* Vorliegender Text:

________________

Tuntenkiller, Kameradenschweine

■ In Kürze im Europa: Sidney Lumets „Gefährliche Fragen“ mit Nick Nolte und Timothy Hutton

Eine Einschüchterung: Um eine puertoricanische Tunte zur Mitarbeit zu bewegen, quetscht der Bulle ihr so lange die Eier, bis sie mitspielt. Ein Lob: „Du bist der weißeste Schwarze hier am Revier.“ Übliche Anreden: Halbaffe! Wassermelonenfresser! Gettoschabe! Die allgemeine Einschätzung der Lage: „Die ganze Welt geht in den Arsch“.

„Tödliche Fragen“ steigt tief ein in den Bauch New Yorks, geht dorthin, wo die Kacke am Dampfen ist, in die Blei- und Koksluft des Latinoviertels, wo im Neongeflimmer Bullen latent schwul sind, sich das Kaliber der Waffe nach der Garderobe richtet, wo jeder Dreck am Stecken hat und folglich erpreß- und korrumpierbar ist. Falls überhaupt etwas verbreiteter ist als der Konsum von Drogen, ist das krassester Rassismus in jeder Form.

________________

* Aufgabe 1: Suchen Sie in den folgenden Datensätzen alle Zeilen heraus, die die Zeichenfolge „width“ enthalten, und übernehmen Sie diese Zeilen wortgetreu.

* Datensätze:
________________

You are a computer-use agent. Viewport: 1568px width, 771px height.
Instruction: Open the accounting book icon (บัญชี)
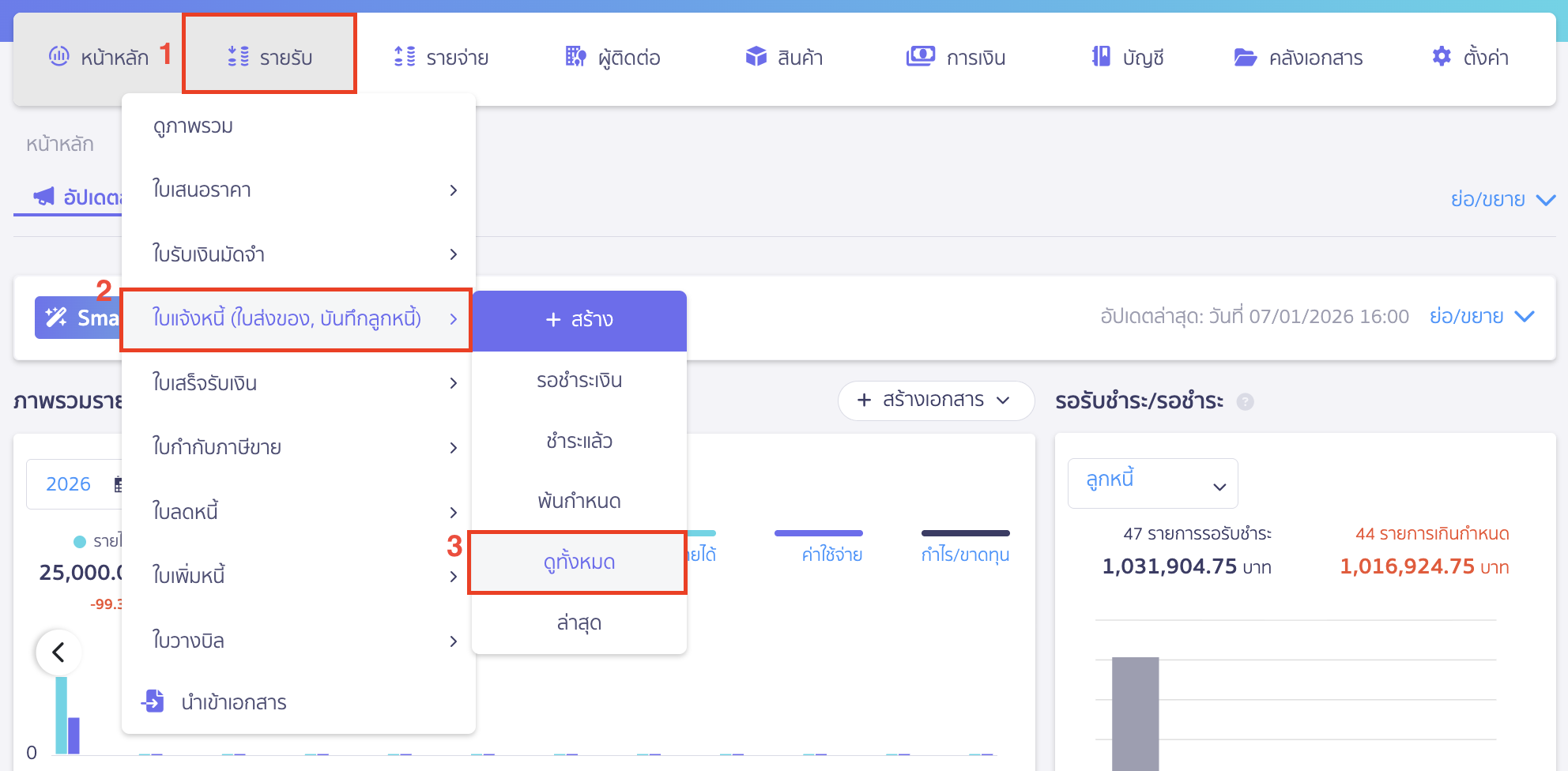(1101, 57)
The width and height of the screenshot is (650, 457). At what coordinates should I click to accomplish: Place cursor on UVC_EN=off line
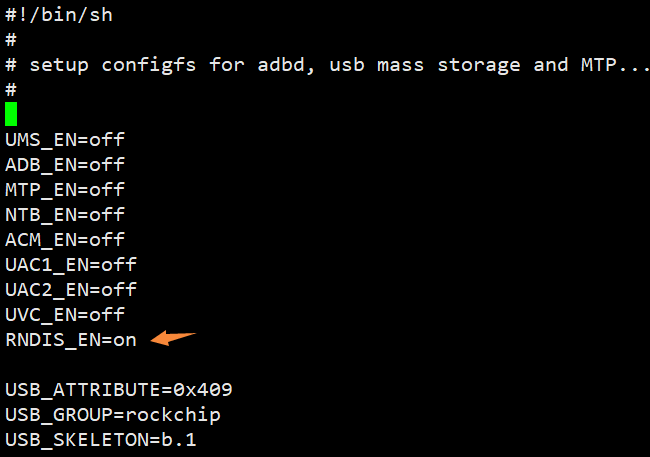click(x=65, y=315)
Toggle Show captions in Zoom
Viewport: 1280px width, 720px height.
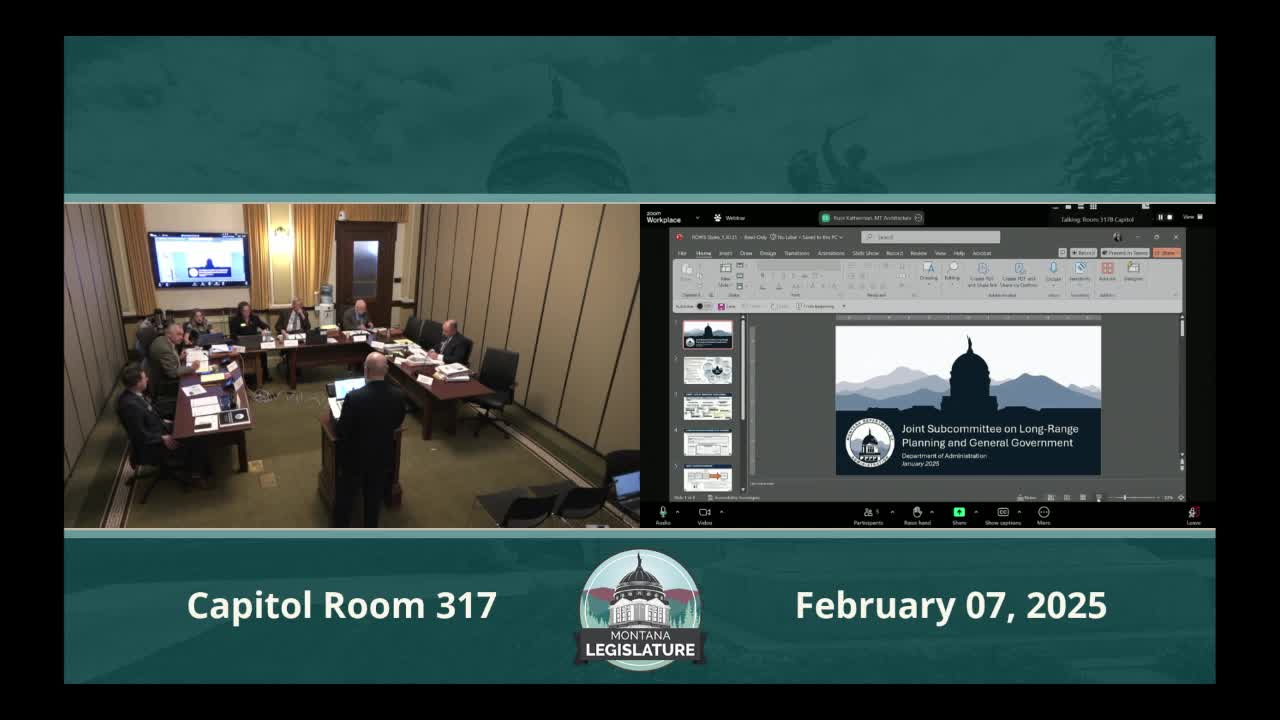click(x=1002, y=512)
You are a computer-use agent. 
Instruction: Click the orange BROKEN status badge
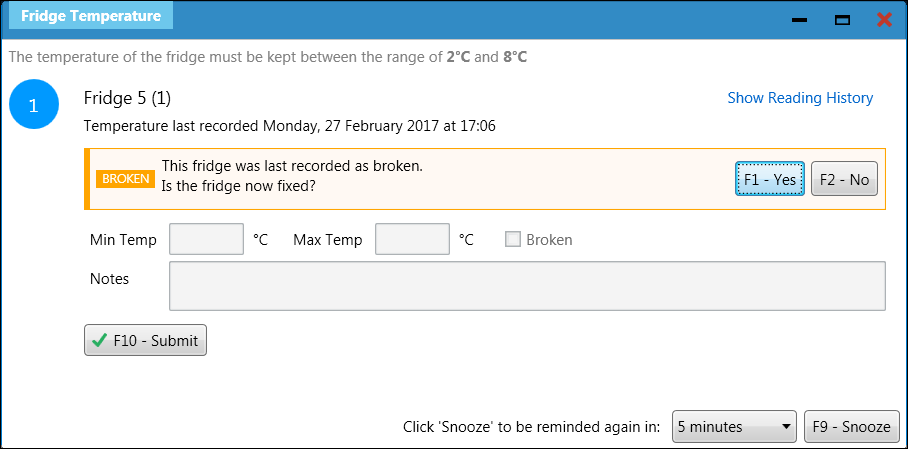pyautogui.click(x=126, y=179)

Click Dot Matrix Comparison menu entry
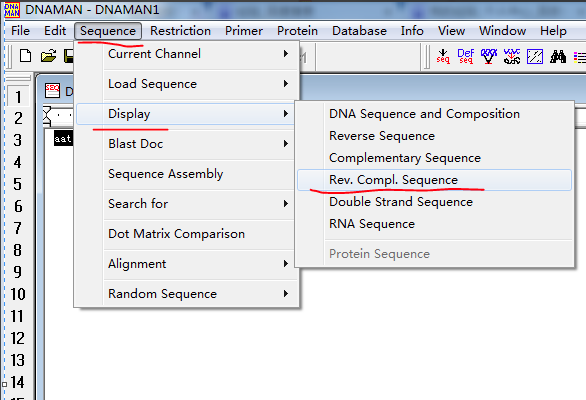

________________

* Aufgabe 2: Geben Sie den vorliegenden Text vollständig und ohne jede Änderung wieder.

* Korrekte Ausgabe 1:
You are a computer-use agent. Viewport: 1568px width, 771px height.
The width and height of the screenshot is (650, 457). At what coordinates should I click to accomplish: Place cursor on UVC_EN=off line
Viewport: 1280px width, 720px height.

* Korrekte Ausgabe 2:
Tuntenkiller, Kameradenschweine

■ In Kürze im Europa: Sidney Lumets „Gefährliche Fragen“ mit Nick Nolte und Timothy Hutton

Eine Einschüchterung: Um eine puertoricanische Tunte zur Mitarbeit zu bewegen, quetscht der Bulle ihr so lange die Eier, bis sie mitspielt. Ein Lob: „Du bist der weißeste Schwarze hier am Revier.“ Übliche Anreden: Halbaffe! Wassermelonenfresser! Gettoschabe! Die allgemeine Einschätzung der Lage: „Die ganze Welt geht in den Arsch“.

„Tödliche Fragen“ steigt tief ein in den Bauch New Yorks, geht dorthin, wo die Kacke am Dampfen ist, in die Blei- und Koksluft des Latinoviertels, wo im Neongeflimmer Bullen latent schwul sind, sich das Kaliber der Waffe nach der Garderobe richtet, wo jeder Dreck am Stecken hat und folglich erpreß- und korrumpierbar ist. Falls überhaupt etwas verbreiteter ist als der Konsum von Drogen, ist das krassester Rassismus in jeder Form.